PRODUCTIVITY AND POPULATION DYNAMICS OF SILVERLEAF DESMODIUM (DESMODIUM UNCINATUM), GREENLEAF DESMODIUM (D. INTORTUM) AND TWO D. INTORTUM × D. SANDWICENSE HYBRIDS AT TWO STOCKING RATES IN COASTAL SOUTH-EAST QUEENSLAND

R.M. JONES

CSIRO Division of Tropical Crops and Pastures, Cunningham Laboratory, 306 Carmody Road, St. Lucia, Queensland 4067.

Abstract

An experiment was conducted in coastal south-east Queensland to compare the persistence and productivity of Desmodium intortum cv. Greenleaf, Desmodium uncinatum cv. Silverleaf and 2 D. intortum × D. sandwicense hybrids selected for early seeding and large seed size. The legumes were sown with Setaria sphacelata cv. Nandi and stocked at 1.1 and 1.9 beasts/ha. Initially Greenleaf was the most productive legume under good growing conditions.
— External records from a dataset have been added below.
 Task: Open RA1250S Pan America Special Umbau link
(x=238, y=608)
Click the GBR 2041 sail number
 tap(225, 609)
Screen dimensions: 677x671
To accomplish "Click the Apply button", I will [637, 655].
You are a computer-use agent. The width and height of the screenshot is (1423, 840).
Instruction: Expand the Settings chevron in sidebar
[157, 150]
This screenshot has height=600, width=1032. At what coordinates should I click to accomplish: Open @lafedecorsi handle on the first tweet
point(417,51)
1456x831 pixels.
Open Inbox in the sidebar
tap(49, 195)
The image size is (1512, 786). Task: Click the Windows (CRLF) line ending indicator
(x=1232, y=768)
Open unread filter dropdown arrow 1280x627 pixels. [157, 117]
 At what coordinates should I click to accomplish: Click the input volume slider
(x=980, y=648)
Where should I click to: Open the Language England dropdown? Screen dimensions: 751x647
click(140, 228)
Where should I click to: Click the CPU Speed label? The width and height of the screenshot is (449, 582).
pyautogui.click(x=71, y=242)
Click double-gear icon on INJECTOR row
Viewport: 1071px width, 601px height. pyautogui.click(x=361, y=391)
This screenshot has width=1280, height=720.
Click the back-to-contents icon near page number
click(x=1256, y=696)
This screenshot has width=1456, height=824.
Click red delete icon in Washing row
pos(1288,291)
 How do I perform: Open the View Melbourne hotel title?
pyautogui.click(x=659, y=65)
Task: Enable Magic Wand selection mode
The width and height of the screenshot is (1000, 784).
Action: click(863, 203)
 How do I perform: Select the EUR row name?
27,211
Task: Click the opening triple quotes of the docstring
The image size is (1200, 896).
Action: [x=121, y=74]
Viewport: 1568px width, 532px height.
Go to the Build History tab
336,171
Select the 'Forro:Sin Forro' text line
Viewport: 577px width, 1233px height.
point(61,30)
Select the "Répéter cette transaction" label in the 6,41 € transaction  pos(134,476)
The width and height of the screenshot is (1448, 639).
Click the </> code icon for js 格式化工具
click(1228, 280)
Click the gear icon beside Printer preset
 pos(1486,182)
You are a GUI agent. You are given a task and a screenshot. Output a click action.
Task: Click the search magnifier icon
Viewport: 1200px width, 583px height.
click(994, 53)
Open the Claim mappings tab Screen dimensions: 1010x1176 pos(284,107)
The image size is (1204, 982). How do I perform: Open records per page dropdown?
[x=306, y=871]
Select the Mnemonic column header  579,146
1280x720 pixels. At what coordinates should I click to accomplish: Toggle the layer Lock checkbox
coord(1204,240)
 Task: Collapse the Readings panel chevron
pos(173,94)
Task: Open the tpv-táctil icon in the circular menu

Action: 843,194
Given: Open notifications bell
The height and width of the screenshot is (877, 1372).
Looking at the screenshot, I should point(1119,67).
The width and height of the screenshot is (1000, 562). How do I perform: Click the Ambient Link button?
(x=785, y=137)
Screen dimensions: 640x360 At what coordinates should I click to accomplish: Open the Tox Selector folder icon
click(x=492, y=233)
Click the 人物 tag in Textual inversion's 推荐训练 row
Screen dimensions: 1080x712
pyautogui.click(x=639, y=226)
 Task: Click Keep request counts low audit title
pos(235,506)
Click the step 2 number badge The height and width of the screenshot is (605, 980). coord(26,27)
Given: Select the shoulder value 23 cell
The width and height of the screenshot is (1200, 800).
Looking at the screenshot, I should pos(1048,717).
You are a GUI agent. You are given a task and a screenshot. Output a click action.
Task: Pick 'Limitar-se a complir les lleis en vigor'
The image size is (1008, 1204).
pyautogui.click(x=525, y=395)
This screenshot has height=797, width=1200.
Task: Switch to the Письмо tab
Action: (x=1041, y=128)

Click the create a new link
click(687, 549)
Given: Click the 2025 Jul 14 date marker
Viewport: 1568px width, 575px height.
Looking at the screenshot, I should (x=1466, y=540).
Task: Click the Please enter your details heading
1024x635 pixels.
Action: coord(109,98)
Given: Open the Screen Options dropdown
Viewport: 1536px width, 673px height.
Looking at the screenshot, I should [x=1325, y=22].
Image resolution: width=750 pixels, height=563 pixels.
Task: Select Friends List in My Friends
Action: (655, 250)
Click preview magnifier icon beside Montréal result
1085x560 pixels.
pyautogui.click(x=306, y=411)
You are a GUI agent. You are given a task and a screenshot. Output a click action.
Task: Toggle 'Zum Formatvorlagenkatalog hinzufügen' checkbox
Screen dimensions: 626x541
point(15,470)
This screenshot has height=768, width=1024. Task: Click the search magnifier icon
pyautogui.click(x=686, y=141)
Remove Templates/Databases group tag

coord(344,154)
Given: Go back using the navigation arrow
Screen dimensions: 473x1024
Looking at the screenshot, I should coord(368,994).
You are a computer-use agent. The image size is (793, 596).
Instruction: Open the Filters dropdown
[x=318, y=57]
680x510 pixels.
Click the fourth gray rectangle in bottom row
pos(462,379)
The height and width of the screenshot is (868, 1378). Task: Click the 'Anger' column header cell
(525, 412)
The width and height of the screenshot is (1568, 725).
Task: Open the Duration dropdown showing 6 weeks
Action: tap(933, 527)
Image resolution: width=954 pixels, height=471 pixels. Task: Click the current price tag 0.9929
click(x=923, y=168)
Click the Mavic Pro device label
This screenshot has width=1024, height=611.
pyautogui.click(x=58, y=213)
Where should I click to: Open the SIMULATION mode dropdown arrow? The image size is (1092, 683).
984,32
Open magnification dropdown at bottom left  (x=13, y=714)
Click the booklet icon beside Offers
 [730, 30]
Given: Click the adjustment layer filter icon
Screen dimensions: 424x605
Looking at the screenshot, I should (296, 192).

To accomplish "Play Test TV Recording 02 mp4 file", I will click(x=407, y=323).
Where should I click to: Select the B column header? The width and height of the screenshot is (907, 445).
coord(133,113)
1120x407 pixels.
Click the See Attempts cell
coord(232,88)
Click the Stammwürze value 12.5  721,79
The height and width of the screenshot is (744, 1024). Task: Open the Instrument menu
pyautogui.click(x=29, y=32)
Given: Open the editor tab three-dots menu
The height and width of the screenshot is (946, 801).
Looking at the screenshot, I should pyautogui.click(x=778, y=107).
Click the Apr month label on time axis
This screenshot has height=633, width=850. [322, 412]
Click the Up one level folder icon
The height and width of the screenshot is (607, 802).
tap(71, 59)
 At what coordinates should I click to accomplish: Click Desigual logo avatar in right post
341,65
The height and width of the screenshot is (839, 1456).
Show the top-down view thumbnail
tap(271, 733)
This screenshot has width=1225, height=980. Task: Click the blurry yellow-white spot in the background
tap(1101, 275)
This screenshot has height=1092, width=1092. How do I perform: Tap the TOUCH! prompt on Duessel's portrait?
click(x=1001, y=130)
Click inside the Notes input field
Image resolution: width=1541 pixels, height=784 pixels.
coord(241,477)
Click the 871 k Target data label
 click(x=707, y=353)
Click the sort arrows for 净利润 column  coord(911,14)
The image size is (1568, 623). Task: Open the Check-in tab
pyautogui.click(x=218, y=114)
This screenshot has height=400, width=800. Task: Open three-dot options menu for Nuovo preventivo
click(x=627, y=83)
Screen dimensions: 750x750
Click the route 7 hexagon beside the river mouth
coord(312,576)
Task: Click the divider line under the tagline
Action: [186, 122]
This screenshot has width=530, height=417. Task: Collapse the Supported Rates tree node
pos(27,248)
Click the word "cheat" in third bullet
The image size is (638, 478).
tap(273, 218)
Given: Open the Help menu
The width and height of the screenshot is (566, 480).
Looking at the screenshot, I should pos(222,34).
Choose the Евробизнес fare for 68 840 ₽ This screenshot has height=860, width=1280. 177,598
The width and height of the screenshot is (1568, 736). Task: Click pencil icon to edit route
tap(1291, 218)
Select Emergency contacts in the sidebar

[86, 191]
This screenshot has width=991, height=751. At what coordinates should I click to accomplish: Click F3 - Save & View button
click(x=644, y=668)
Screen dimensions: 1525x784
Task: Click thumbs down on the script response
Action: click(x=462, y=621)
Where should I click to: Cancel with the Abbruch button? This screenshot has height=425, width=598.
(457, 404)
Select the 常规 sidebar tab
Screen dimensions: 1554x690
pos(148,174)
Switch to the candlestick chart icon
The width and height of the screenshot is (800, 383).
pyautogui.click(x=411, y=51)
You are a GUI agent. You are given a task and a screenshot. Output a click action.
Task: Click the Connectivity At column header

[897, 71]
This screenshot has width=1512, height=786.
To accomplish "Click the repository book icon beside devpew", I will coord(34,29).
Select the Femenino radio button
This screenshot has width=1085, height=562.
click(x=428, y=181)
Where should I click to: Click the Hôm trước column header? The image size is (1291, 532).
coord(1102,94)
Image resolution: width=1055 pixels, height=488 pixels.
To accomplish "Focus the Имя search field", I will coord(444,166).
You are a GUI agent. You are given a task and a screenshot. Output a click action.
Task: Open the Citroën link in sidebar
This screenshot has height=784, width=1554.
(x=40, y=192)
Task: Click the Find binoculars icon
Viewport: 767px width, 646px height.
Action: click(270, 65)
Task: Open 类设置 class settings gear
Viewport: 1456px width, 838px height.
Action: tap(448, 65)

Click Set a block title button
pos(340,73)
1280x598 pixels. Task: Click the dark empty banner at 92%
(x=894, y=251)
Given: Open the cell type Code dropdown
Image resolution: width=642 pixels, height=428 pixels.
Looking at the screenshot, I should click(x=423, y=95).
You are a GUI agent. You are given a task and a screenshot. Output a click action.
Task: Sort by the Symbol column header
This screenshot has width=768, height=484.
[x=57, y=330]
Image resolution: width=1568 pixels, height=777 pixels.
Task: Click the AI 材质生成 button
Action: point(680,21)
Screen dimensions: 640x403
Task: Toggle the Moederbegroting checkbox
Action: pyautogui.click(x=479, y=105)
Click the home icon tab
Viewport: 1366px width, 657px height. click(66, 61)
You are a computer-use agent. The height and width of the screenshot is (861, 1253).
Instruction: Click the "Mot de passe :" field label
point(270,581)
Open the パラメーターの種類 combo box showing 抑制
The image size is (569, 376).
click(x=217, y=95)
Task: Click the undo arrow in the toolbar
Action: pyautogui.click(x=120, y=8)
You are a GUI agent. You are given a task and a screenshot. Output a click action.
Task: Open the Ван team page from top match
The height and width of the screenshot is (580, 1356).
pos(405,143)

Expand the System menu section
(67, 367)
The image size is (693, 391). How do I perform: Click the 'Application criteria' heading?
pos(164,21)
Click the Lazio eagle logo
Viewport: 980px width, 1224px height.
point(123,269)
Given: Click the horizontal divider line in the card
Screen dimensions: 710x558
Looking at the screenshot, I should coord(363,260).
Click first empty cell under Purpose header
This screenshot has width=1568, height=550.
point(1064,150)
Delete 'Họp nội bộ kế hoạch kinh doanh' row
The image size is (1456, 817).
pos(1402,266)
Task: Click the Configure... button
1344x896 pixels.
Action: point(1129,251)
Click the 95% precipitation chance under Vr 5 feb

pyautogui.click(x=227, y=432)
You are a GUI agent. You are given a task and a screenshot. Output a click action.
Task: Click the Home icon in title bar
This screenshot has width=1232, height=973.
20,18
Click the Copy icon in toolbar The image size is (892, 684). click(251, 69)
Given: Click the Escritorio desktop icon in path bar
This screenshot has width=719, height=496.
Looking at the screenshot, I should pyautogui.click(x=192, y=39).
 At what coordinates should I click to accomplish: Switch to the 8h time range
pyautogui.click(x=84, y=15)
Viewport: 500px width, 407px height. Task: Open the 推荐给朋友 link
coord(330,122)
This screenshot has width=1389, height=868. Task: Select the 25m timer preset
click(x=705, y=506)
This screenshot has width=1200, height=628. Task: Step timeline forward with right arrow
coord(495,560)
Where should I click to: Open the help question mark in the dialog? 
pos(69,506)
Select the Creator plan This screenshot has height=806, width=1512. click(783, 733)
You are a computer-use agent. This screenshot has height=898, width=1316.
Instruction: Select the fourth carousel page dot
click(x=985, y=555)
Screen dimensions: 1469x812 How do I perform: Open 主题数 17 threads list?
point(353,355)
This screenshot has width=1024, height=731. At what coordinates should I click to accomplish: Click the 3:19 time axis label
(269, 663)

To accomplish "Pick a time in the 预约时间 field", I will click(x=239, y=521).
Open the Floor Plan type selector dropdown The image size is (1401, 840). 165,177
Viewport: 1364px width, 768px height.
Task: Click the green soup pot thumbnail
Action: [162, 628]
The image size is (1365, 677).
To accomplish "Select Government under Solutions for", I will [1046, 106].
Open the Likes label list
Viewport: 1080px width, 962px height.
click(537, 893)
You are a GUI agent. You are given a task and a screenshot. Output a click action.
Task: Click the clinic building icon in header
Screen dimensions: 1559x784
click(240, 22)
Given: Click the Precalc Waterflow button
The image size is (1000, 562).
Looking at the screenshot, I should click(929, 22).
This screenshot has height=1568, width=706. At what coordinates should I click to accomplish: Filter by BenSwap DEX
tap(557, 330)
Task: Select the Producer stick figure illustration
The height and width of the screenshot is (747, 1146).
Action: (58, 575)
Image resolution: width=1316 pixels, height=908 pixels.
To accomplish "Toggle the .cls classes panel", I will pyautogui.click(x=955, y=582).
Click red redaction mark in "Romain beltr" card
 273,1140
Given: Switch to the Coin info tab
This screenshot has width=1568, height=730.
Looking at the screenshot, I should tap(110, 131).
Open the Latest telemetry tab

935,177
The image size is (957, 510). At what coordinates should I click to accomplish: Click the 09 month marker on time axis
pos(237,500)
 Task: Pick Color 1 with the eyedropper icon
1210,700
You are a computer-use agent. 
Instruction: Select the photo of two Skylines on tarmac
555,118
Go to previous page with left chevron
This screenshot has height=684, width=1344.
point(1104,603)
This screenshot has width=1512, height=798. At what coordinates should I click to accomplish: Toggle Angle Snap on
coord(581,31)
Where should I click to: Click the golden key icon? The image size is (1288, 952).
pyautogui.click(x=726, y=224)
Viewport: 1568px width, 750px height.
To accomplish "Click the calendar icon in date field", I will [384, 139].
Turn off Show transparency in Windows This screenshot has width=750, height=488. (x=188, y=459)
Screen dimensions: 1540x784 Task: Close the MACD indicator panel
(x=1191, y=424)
However Silverleaf was more persistent over a 7-year period.
After 3 years, only 10% of the original taproots of Greenleaf and the 2 hybrids were alive compared with 50% of Silverleaf roots. However after 7 years there were very few (< 2%) of Silverleaf taproots still alive. All desmodium lines relied on adventitious rooting from stolons for long term persistence. Persistence and presentation yields of desmodium were markedly depressed by dry conditions. This, to a considerable extent, is attributed to damage on the larger roots caused by weevil (Amnemus quadrituberculatus) larvae, with Silverleaf being the least effected line. There was negligible successful recruitment from desmodium seedlings. Presentation yields, soil seed reserves and stolon length were depressed at the higher stocking rate. The results are discussed in relation to site selection and grazing management of D. intortum and D. uncinatum pastures and to the potential for selecting lines with better persistence.